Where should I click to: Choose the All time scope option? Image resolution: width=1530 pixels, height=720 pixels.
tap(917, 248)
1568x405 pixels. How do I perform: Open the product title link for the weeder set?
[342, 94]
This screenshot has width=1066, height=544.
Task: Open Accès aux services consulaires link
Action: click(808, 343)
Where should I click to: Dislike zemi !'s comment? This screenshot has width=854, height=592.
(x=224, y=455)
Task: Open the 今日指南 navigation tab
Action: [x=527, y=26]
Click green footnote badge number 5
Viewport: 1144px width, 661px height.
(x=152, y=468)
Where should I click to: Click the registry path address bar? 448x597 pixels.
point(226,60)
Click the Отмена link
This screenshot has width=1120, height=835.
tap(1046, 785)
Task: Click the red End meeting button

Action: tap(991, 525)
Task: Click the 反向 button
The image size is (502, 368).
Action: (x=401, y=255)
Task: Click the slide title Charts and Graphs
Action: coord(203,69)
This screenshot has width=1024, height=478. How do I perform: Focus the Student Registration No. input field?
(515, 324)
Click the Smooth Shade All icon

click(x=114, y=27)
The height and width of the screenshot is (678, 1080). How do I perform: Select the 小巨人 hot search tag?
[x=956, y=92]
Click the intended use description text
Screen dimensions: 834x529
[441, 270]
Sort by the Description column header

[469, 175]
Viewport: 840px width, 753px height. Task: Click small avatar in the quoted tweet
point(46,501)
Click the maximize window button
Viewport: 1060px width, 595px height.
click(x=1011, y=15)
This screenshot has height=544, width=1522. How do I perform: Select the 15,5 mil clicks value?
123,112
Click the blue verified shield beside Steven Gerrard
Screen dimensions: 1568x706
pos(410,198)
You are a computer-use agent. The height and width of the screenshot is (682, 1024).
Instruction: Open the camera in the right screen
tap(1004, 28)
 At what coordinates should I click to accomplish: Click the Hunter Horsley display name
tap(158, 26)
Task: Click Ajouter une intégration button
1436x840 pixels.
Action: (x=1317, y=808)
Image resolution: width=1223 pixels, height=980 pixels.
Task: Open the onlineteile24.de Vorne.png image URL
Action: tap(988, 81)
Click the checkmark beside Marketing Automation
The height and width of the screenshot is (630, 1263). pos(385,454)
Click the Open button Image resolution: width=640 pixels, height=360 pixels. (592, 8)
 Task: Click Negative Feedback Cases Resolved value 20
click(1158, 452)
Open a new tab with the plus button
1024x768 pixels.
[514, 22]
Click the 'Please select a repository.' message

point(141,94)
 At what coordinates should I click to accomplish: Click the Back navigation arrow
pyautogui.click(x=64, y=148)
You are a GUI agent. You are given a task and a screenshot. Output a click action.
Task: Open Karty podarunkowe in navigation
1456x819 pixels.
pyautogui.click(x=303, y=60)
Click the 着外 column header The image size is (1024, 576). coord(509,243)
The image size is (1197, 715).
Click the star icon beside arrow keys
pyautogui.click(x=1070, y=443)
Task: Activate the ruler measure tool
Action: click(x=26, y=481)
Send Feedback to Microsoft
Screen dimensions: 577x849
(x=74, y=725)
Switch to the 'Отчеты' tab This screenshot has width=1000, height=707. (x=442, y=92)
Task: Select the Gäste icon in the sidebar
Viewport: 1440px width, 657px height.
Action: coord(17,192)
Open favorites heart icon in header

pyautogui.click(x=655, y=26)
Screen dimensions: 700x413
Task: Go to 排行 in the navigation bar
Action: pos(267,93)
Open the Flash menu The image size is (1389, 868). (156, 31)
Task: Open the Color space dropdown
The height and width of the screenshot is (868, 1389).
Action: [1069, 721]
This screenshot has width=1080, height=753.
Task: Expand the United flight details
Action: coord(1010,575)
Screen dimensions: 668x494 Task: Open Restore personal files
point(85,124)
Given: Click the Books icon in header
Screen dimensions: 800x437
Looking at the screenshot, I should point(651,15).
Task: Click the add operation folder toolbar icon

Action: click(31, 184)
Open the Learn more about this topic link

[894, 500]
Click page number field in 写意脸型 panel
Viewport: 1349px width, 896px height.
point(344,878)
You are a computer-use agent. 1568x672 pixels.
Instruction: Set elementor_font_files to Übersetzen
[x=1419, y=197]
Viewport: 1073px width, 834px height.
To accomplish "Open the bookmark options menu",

****

WHAT TO DO →
Repeat everything in the listing above exactly.

OUTPUT OF THE TASK →
Where should I click to: Choose the All time scope option? Image resolution: width=1530 pixels, height=720 pixels.
tap(917, 248)
1568x405 pixels. How do I perform: Open the product title link for the weeder set?
[342, 94]
This screenshot has width=1066, height=544.
Task: Open Accès aux services consulaires link
Action: click(808, 343)
Where should I click to: Dislike zemi !'s comment? This screenshot has width=854, height=592.
(x=224, y=455)
Task: Open the 今日指南 navigation tab
Action: [x=527, y=26]
Click green footnote badge number 5
Viewport: 1144px width, 661px height.
(x=152, y=468)
Where should I click to: Click the registry path address bar? 448x597 pixels.
point(226,60)
Click the Отмена link
This screenshot has width=1120, height=835.
tap(1046, 785)
Task: Click the red End meeting button

Action: tap(991, 525)
Task: Click the 反向 button
The image size is (502, 368).
Action: (x=401, y=255)
Task: Click the slide title Charts and Graphs
Action: coord(203,69)
This screenshot has width=1024, height=478. How do I perform: Focus the Student Registration No. input field?
(515, 324)
Click the Smooth Shade All icon

click(x=114, y=27)
The height and width of the screenshot is (678, 1080). How do I perform: Select the 小巨人 hot search tag?
[x=956, y=92]
Click the intended use description text
Screen dimensions: 834x529
[441, 270]
Sort by the Description column header

[469, 175]
Viewport: 840px width, 753px height. Task: Click small avatar in the quoted tweet
point(46,501)
Click the maximize window button
Viewport: 1060px width, 595px height.
click(x=1011, y=15)
This screenshot has height=544, width=1522. How do I perform: Select the 15,5 mil clicks value?
123,112
Click the blue verified shield beside Steven Gerrard
Screen dimensions: 1568x706
pos(410,198)
You are a computer-use agent. The height and width of the screenshot is (682, 1024).
Instruction: Open the camera in the right screen
tap(1004, 28)
 At what coordinates should I click to accomplish: Click the Hunter Horsley display name
tap(158, 26)
Task: Click Ajouter une intégration button
1436x840 pixels.
Action: (x=1317, y=808)
Image resolution: width=1223 pixels, height=980 pixels.
Task: Open the onlineteile24.de Vorne.png image URL
Action: tap(988, 81)
Click the checkmark beside Marketing Automation
The height and width of the screenshot is (630, 1263). pos(385,454)
Click the Open button Image resolution: width=640 pixels, height=360 pixels. (592, 8)
 Task: Click Negative Feedback Cases Resolved value 20
click(1158, 452)
Open a new tab with the plus button
1024x768 pixels.
[514, 22]
Click the 'Please select a repository.' message

point(141,94)
 At what coordinates should I click to accomplish: Click the Back navigation arrow
pyautogui.click(x=64, y=148)
You are a GUI agent. You are given a task and a screenshot. Output a click action.
Task: Open Karty podarunkowe in navigation
1456x819 pixels.
pyautogui.click(x=303, y=60)
Click the 着外 column header The image size is (1024, 576). coord(509,243)
The image size is (1197, 715).
Click the star icon beside arrow keys
pyautogui.click(x=1070, y=443)
Task: Activate the ruler measure tool
Action: click(x=26, y=481)
Send Feedback to Microsoft
Screen dimensions: 577x849
(x=74, y=725)
Switch to the 'Отчеты' tab This screenshot has width=1000, height=707. (x=442, y=92)
Task: Select the Gäste icon in the sidebar
Viewport: 1440px width, 657px height.
Action: coord(17,192)
Open favorites heart icon in header

pyautogui.click(x=655, y=26)
Screen dimensions: 700x413
Task: Go to 排行 in the navigation bar
Action: pos(267,93)
Open the Flash menu The image size is (1389, 868). (156, 31)
Task: Open the Color space dropdown
The height and width of the screenshot is (868, 1389).
Action: [1069, 721]
This screenshot has width=1080, height=753.
Task: Expand the United flight details
Action: coord(1010,575)
Screen dimensions: 668x494 Task: Open Restore personal files
point(85,124)
Given: Click the Books icon in header
Screen dimensions: 800x437
Looking at the screenshot, I should point(651,15).
Task: Click the add operation folder toolbar icon

Action: click(31, 184)
Open the Learn more about this topic link

[894, 500]
Click page number field in 写意脸型 panel
Viewport: 1349px width, 896px height.
point(344,878)
You are a computer-use agent. 1568x672 pixels.
Instruction: Set elementor_font_files to Übersetzen
[x=1419, y=197]
Viewport: 1073px width, 834px height.
To accomplish "Open the bookmark options menu",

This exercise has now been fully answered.